Brutal Facts of High-Performance Computing
It is expected that supercomputers will increase performance at a similar rate as they did in the past two decades – the floating point performance increases by a factor 1000 every 11 years and it is expected that we see the first computers with exaflop/s performance in 2018/19. However, every application that is to make effective use of these computer platforms will have to cope with the following brutal facts of high-performance computing:
- Massive concurrency - The largest supercomputers today have one or two petaflop/s peak performance with order 100,000 or more processor cores. The number of processor cores is two orders of magnitude higher compared to a decade ago, and will likely increase much faster in the coming decade, since the clock frequency of processors will stagnate or even decrease in order to limit power consumption. It is anticipated that exaflop/s computers a decade from now will have billions of threads.
- Less and “slower” memory per thread - Advances in memory sub-systems are much slower compared to the continued rapid developments in processor technologies. This has already resulted in high latencies compared to the instruction speed of the processors, and resulted in deep and complex memory hierarchies on today’s commodity processors. We might see even more levels of memory in the future, and we will certainly see a significant decrease in both the amount of memory per core (and/or thread) and the memory bandwidth per instruction/second and thread.

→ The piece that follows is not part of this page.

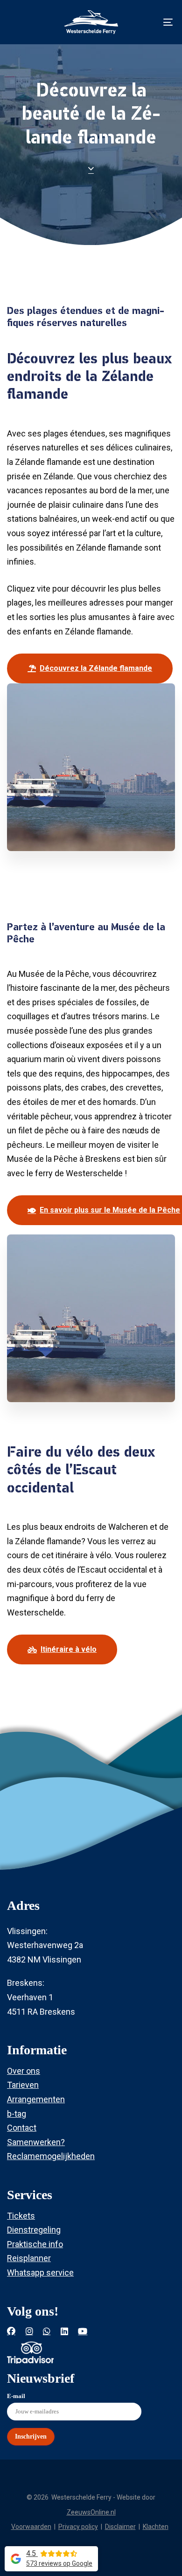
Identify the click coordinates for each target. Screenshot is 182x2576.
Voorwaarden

- Only slow improvements of inter-processor and inter-thread communication (ITC & ITP) - while interconnect bandwidth will continue to increase, these improvements will be slower than the increase in concurrency, resulting in a lower bandwidth per core or thread. Latencies will likely stagnate, and synchronization will not improve.
- Stagnant I/O sub-systems - Currently technology for long-term data storage is developing at an even slower pace than memory and processors, and latencies as well as bandwidth for input and output (I/O) will almost stagnate compared to the continued rapid increase in compute performance.
- Resilience and fault tolerance - The mean time to failure of any one of the exorbitantly many components in a modern supercomputer system can be short compared to the time to solution of a simulation. The simulation system, which includes the system software and the application codes have to be resilient toward failure of individual components. As processing power continues to increase, error detection and correction will become an issue as well, and simulation methods will have to become fault tolerant.
These facts are by no means new but they could be ignored by the broader community of computational scientists, since the continued increase in processor speed, which has been closely tracking Moore’s Law until a few years ago, guaranteed that with time simulation codes would run faster without the need to make significant investments into designing/exploring new algorithms and software.
In the coming decade, the speed of individual processor-cores will no longer track Moore’s Law, and application code developers who want to take advantage of continued increases in computer performance will have to somehow face these “brutal facts of HPC” and find the best ways to map computational methods onto emerging computing platforms.